[YOUR GOAL]
What is needed is an exact copy of the line that contains "Instruction: Click the" and of all later lines to the end of the records below, with no other lines.

[INFORMATION PROVIDED]
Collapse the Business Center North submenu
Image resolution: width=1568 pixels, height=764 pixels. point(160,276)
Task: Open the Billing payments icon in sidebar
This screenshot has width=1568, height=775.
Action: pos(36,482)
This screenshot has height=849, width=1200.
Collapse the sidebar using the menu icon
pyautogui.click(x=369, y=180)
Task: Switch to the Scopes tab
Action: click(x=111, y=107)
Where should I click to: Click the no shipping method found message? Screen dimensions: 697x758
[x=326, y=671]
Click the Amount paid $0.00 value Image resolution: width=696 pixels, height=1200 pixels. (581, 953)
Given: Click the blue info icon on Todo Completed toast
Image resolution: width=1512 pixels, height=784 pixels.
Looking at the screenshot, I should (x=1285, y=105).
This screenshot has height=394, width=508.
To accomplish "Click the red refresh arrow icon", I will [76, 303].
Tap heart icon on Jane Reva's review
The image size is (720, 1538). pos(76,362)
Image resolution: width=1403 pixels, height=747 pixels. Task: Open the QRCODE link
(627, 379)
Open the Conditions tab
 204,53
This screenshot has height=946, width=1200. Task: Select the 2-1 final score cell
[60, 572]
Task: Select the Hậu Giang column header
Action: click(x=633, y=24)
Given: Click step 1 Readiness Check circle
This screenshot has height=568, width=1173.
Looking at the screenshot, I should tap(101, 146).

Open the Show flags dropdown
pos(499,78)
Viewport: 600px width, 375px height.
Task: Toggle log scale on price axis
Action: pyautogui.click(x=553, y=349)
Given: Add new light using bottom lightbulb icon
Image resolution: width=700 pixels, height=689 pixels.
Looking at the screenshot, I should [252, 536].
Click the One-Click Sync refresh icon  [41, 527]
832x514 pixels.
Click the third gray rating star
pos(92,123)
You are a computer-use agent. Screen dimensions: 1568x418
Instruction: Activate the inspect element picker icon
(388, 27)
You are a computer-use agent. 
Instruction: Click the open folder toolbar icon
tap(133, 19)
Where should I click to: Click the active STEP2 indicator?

[SOLVED EXERCISE]
Instruction: Click the open folder toolbar icon
tap(133, 19)
Where should I click to: Click the active STEP2 indicator?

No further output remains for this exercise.